MATERIAL FOR THIS EXERCISE
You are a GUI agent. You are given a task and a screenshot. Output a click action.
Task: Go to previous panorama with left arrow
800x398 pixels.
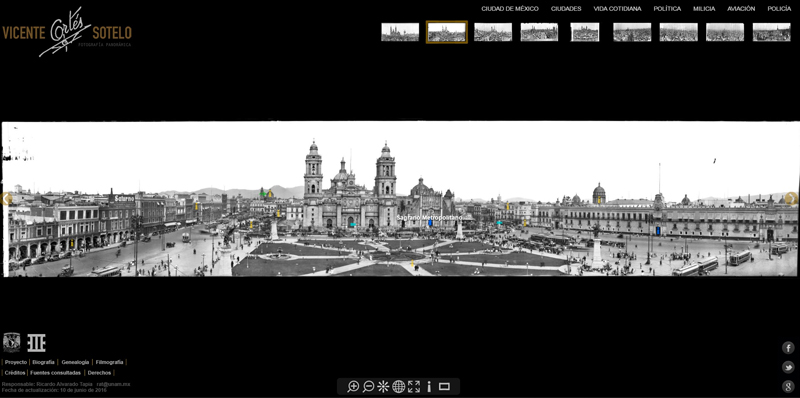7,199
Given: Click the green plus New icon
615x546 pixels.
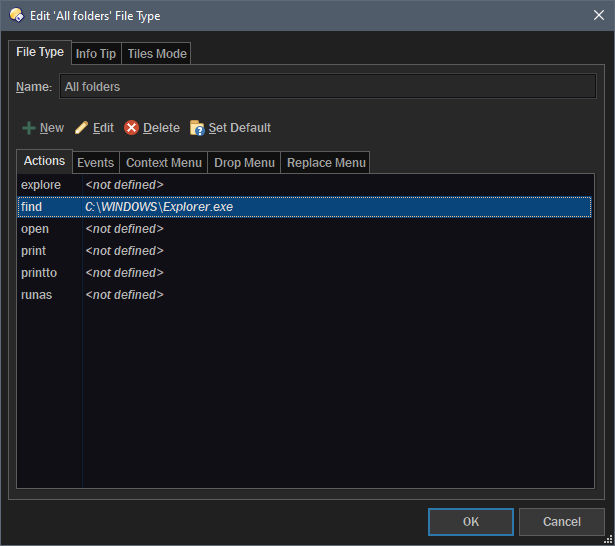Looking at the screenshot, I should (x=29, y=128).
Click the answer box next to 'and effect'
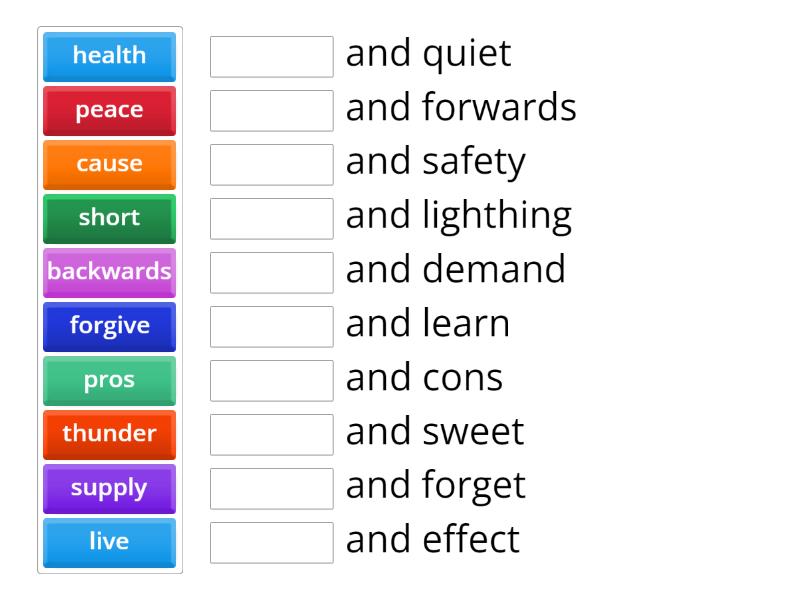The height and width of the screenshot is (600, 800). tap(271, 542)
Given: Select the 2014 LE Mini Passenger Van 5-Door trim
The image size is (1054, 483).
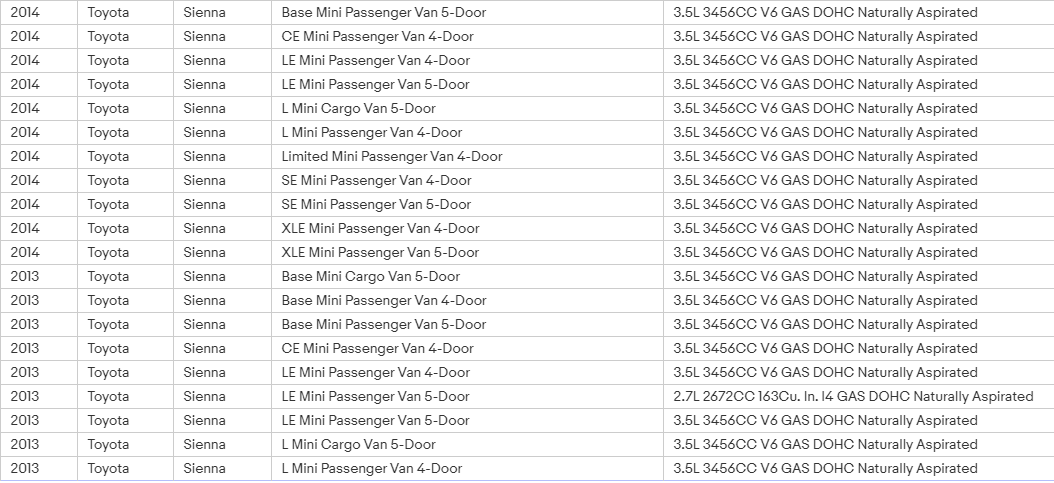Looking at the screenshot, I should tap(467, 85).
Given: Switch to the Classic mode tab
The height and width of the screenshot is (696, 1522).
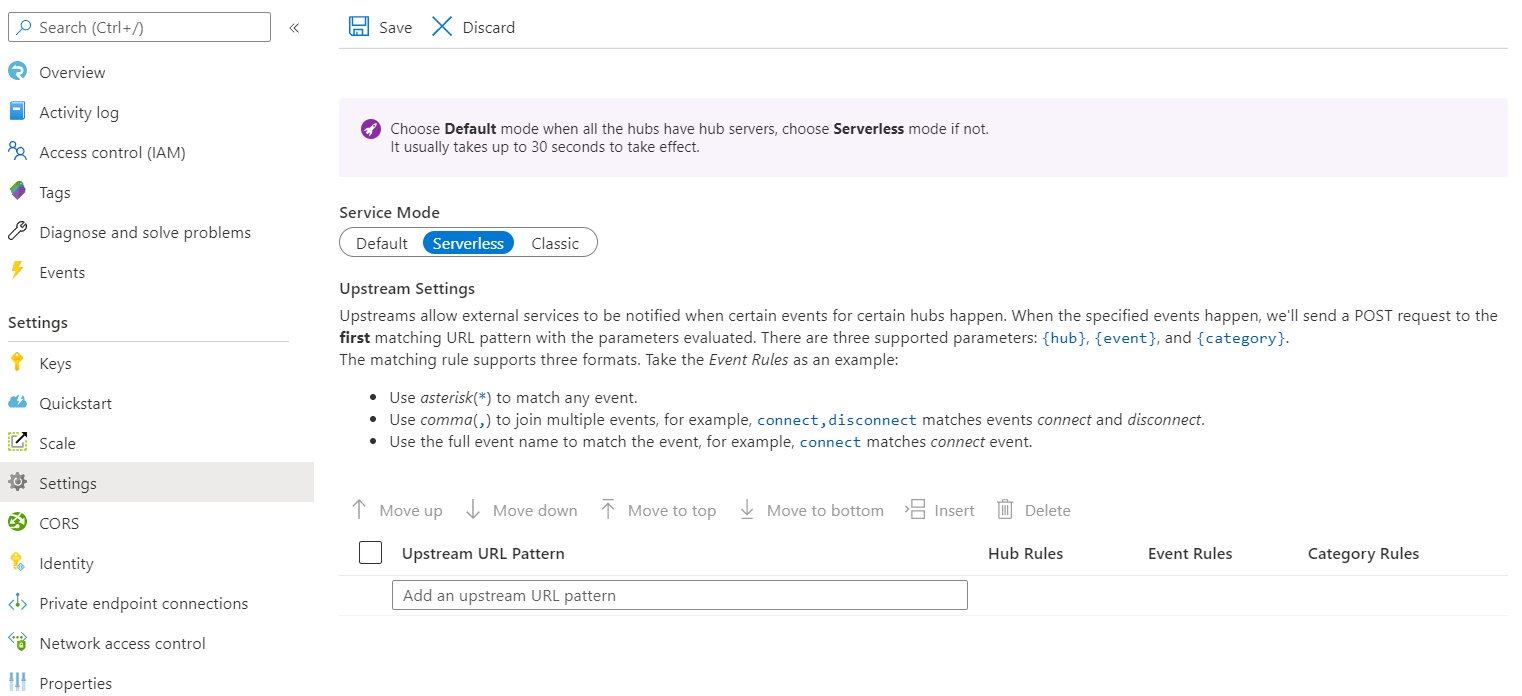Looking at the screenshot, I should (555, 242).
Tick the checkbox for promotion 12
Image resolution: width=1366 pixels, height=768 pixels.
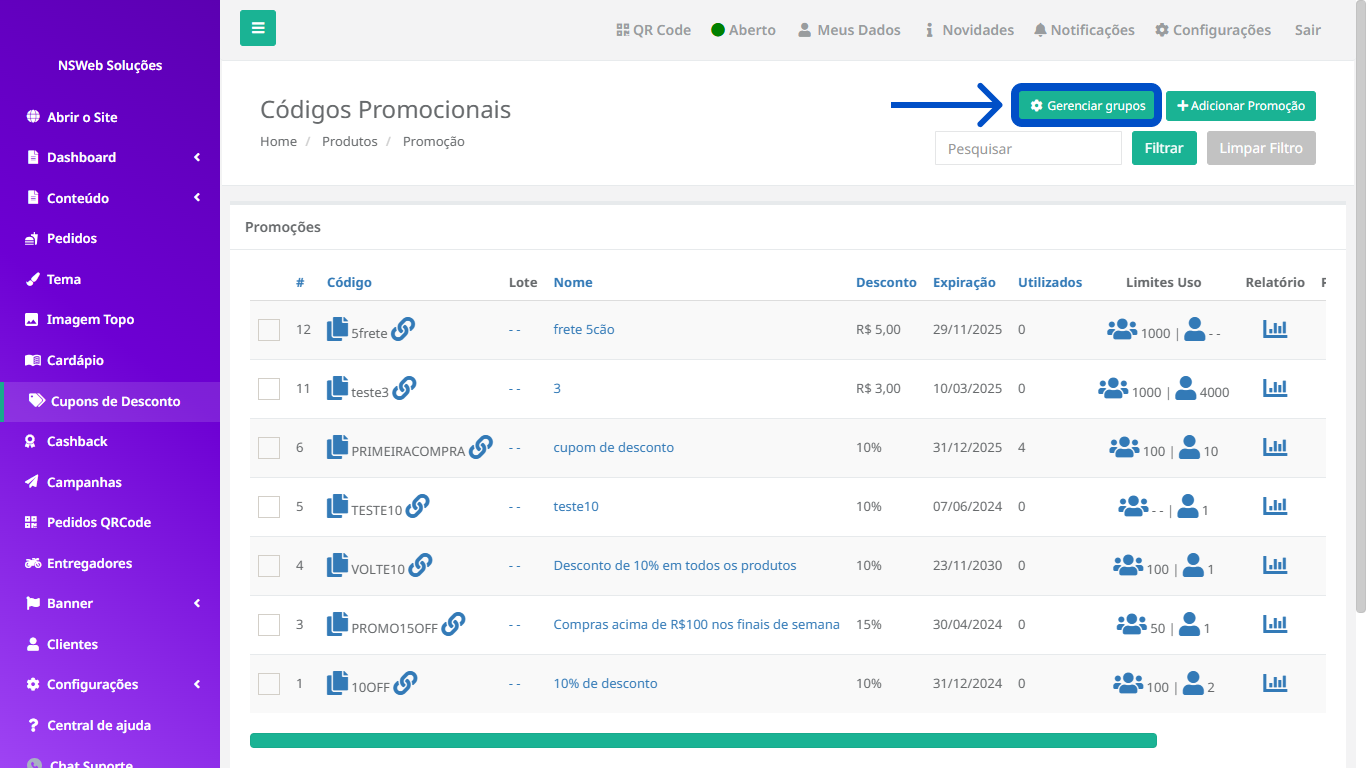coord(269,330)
---
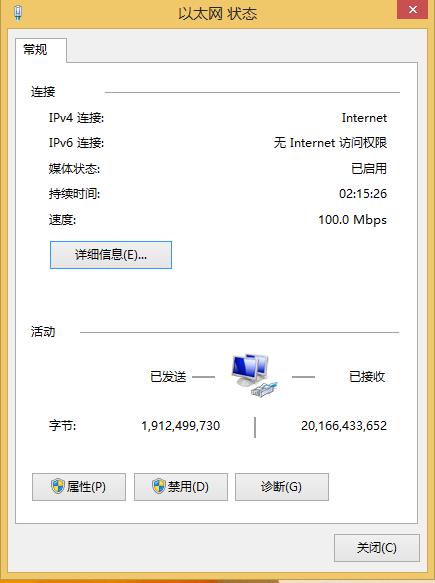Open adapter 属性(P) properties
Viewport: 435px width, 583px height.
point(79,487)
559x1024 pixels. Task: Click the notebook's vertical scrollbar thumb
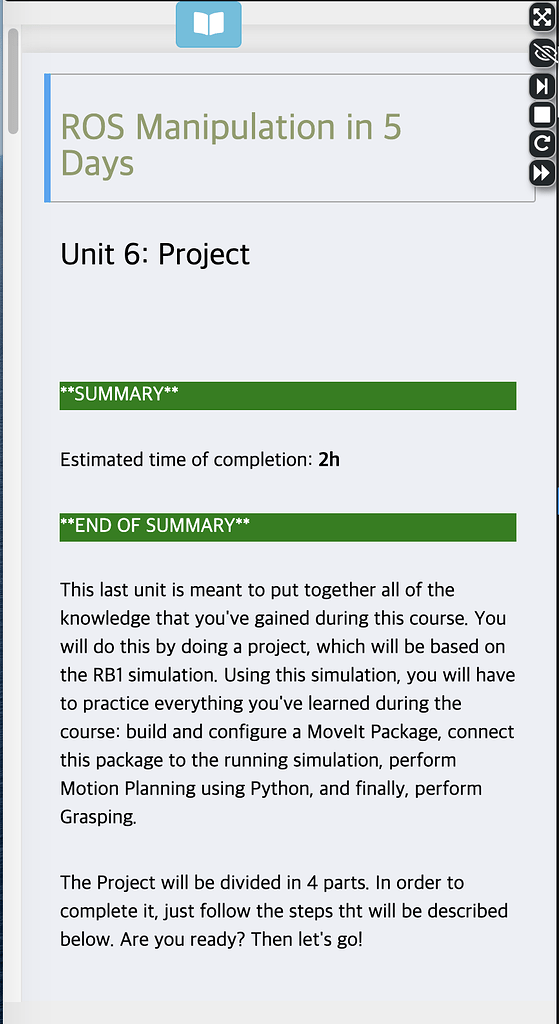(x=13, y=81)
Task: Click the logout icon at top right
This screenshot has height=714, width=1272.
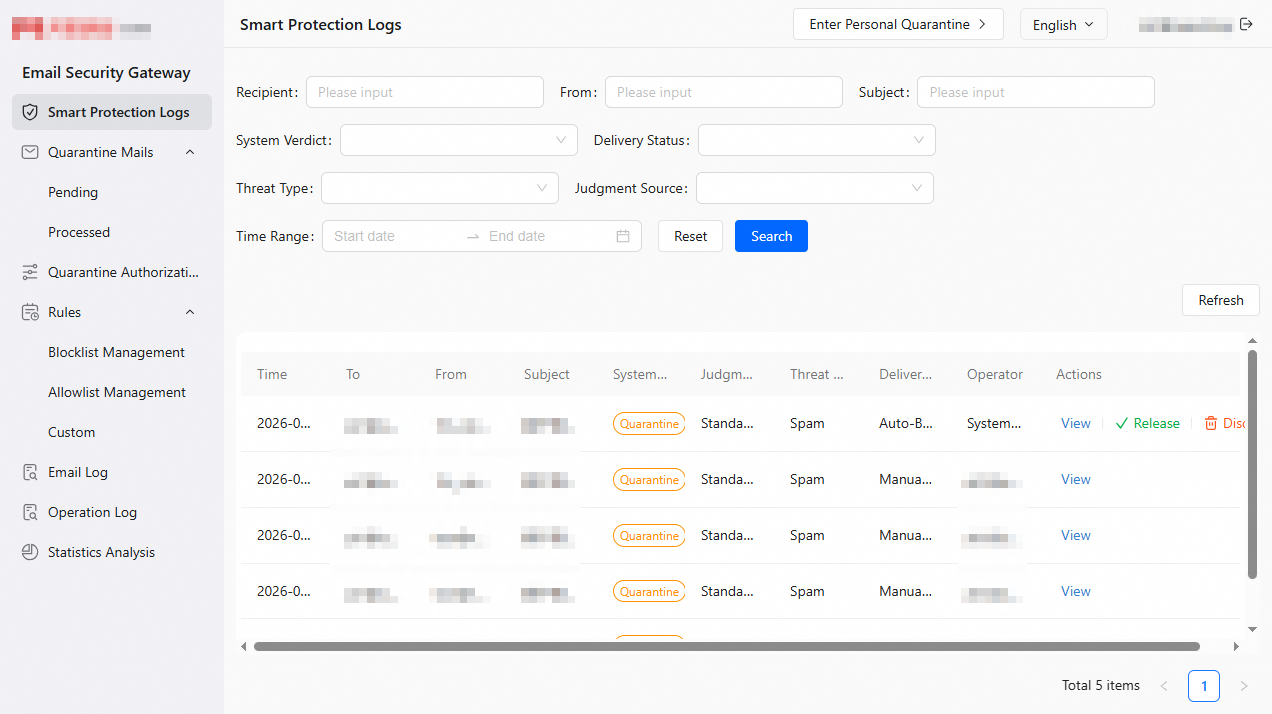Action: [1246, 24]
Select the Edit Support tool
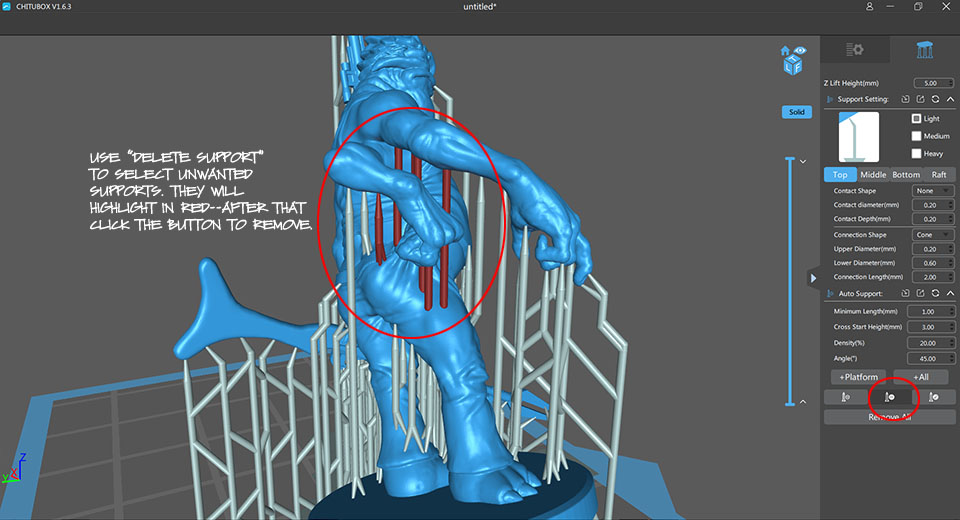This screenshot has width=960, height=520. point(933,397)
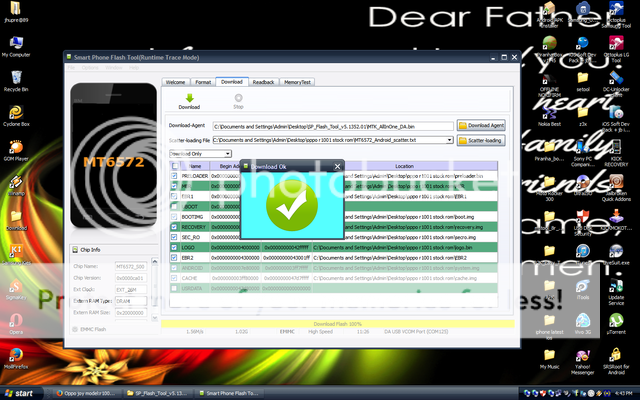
--
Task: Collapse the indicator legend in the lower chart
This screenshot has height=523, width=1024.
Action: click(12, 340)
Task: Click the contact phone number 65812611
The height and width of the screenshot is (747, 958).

WHAT THE TASK REQUIRES
In the listing above, find the line with "Task: Collapse the" and the line with "The height and width of the screenshot is (747, 958)."; set down exactly those two lines and every line between them, nothing more.

THE COMPLETED TASK
Task: Collapse the indicator legend in the lower chart
This screenshot has height=523, width=1024.
Action: click(12, 340)
Task: Click the contact phone number 65812611
The height and width of the screenshot is (747, 958).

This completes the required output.